Prometheus 2.0: Frankenstein Conquers the World!
Marc Garrett's presentation is a contemporary take on Mary Shelley’s Frankenstein and asks us to reconsider her warning, that scientific imagining and all technologies have unintended and dramatic consequences for the world. It also invites us to ask the same about the arts and human imagination. Shelley’s classic, gothic horror and science fiction novel, has inspired millions since it was written 200 years ago in 1816, and then published anonymously in London in 1818. It offers a lens through which to look at the practices of arts and sciences today and how they shape society’s relationship with technology.
The presentation considers the roles of our arts and science traditions and examines these issues as part of everyday life; as they are played out in the anthropocene, climate change, gender politics, ethics, governance, surveillance, posthumanism, transhumanism, hacking, biohacking, colonialism, post-colonialism, neoliberalism, biopolitics and accelerationism. Dr. Frankenstein plays the role of the Promethean scientist, a creative genius, and also a narcissist tangled up in his own individual desires, exploiting others in an irresponsible and abusive drive to control nature. But, who is the real monster?
The talk materials that have come out of his research on the subject also includes documentation from the touring exhibitions Monsters of the Machine: Frankenstein in the 21st Century and, it’s smaller version Children of Prometheus as well as Garrett’s essay/exhibition “Prometheus 2.0: Frankenstein Conquers the World!”

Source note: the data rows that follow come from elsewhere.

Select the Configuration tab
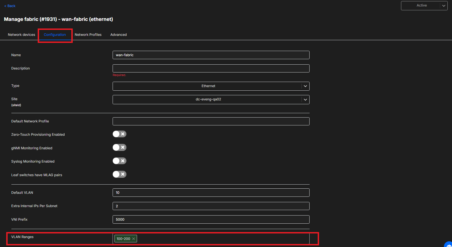This screenshot has width=452, height=247. [55, 35]
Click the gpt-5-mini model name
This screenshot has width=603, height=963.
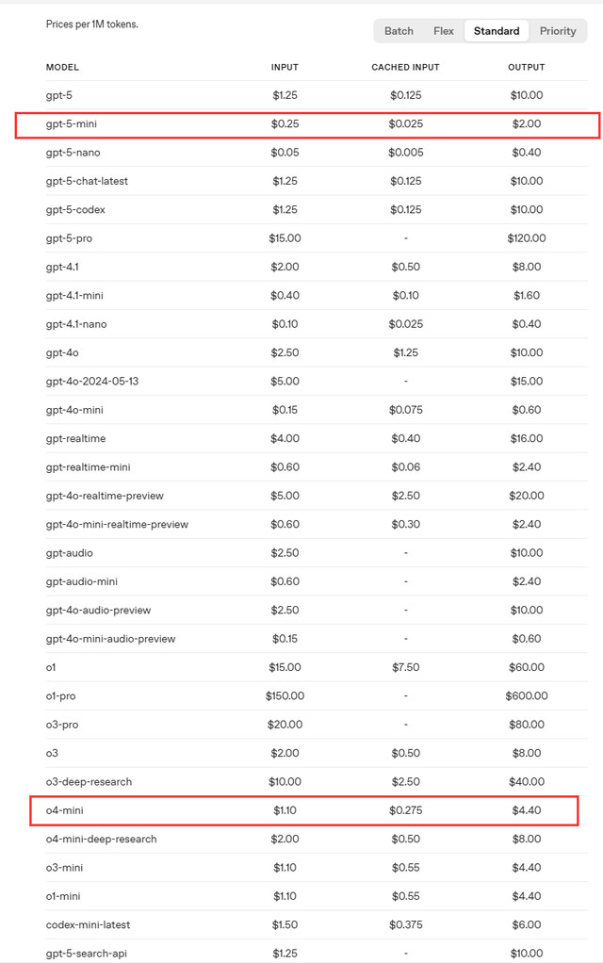click(72, 123)
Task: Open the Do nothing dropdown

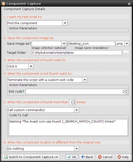Action: coord(76,148)
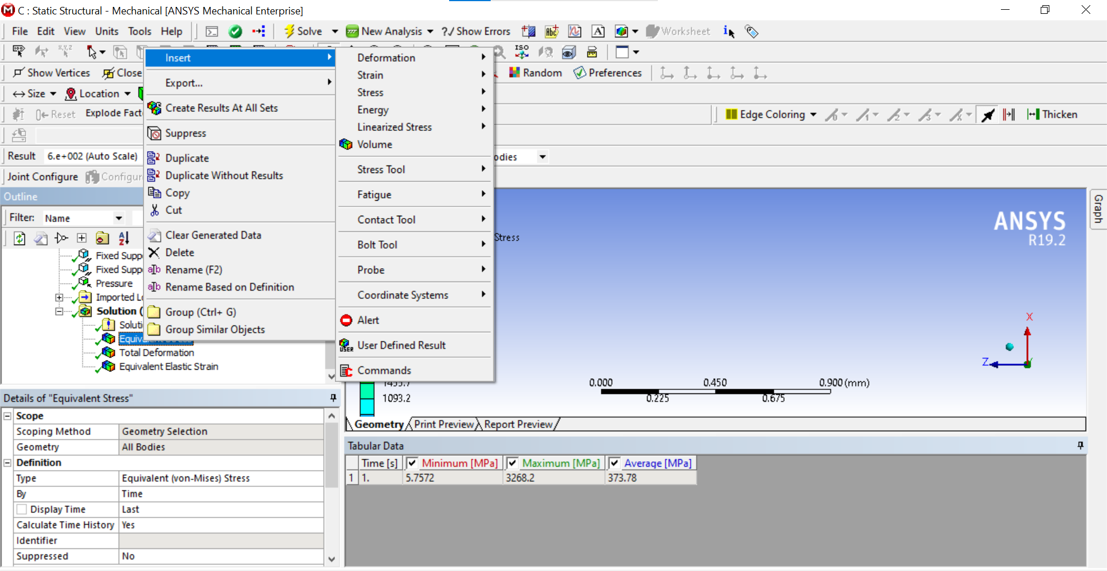Click the Preferences icon in toolbar
The width and height of the screenshot is (1107, 571).
(579, 73)
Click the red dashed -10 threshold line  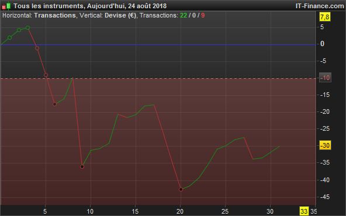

Marc Garrett is co-director and co-founder, with artist Ruth Catlow of the arts collective Furtherfield (a gallery and a Commons lab, both situated in the park, in Finsbury Park, London), that began on the Internet in 96. He has curated over 50 contemporary Media Arts exhibitions and projects, both nationally and internationally. He is the main editor of the reviews, articles and interviews on the Furtherfield website and has written book chapters and articles about art, technology and social change, most recently in Artists Re:Thinking the Blockchain (Torque Editions and Furtherfield, 2017, ed. with Ruth Catlow, Nathan Jones, and Sam Skinner). And Artists Re:Thinking Games (Liverpool University Press, 2010, ed. with Ruth Catlow and Corrado Morgana). He is currently in the last year of his PhD in Art History at the University of London, Birkbeck College.